The Yemeni government said separatists killed the officer in south Yemen, bringing to four the number of people killed in attacks on southern security men in a week as authorities also mounted sweeps targeting separatists.


A government official said the state of emergency in the city of Dalea was "to guard against acts of violence that outlaws are intent on carrying out in the city.”

The declaration of the state of emergency prompted widespread riots and demonstrations across the south. Clashes have continued in past weeks between southern residents and government forces in Dalea, Lahj and Aden.
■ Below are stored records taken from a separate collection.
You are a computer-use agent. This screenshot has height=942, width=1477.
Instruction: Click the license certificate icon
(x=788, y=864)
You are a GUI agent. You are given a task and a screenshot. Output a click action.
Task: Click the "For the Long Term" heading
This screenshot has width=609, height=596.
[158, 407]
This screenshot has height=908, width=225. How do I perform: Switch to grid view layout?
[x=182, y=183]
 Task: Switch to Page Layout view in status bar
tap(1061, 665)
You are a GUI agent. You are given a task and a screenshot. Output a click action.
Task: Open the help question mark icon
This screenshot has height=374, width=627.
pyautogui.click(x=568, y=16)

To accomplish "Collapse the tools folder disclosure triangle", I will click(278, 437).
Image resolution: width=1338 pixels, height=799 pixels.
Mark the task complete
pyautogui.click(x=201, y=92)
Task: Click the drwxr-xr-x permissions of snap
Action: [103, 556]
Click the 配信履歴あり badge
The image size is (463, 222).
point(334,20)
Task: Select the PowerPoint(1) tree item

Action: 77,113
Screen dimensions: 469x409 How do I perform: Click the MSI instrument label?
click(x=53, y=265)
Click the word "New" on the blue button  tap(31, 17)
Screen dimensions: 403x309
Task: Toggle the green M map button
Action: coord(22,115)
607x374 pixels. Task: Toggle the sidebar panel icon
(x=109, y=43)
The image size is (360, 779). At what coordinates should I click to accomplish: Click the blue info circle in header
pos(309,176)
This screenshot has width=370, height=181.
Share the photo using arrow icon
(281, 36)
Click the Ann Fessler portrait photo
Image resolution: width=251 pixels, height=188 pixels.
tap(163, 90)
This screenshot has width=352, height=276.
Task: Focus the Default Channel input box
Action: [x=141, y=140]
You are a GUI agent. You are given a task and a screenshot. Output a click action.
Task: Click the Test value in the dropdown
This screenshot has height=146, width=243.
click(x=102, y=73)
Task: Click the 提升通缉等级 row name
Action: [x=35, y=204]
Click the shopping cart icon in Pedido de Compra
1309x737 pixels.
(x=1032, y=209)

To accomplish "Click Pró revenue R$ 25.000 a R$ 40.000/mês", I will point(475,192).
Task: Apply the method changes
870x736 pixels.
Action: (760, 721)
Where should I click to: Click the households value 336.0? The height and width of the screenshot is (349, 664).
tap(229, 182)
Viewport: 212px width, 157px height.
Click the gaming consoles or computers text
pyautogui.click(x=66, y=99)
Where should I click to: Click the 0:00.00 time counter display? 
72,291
Hundreds of arrests were made and businesses owned by northern Yemenis burned down, forcing their owners to flee north.


People in south Yemen, home to most Yemeni oil facilities, complain that northerners have abused a 1990 agreement uniting the country to grab resources and discriminate against them.

There were reports by the Yemeni Defense Ministry's online newspaper that a militia leader behind the latest attacks is a separatist slain officer had previously received threats from members of the militia, led by a separatist leader formerly loyal to the government, but gave no further details.


February 27, 2010



Analysis and Forecast: Increasing Risk


The situation in the southern provinces of Yemen appears to be deteriorating rapidly, with wide-spread support growing for the separatist movement. Even as acknowledged by Yemeni government sources, tribal leaders are switching sides and are openly supporting the separatist movement.


The government seems to be focused on addressing the situation from a security perspective. This appears to be failing as the government now takes firmer action by declaring a state of emergency, prompting widespread riots.


Support for secession of the south is growing and without drastic and quick action, including economic and political reform, the move towards secession seems unstoppable. This economic and political reform can only be delivered by the support of foreign donors as the central government lacks the resources to undertake any effective action that would be seen by leaders of the separatist movement as sufficient.


Secession of the south could be disastrous for the north as much of the oil and gas resources are in the south. This would effectively leave north Yemen as a collapsed state, posing significant threats to the neighbouring GCC states.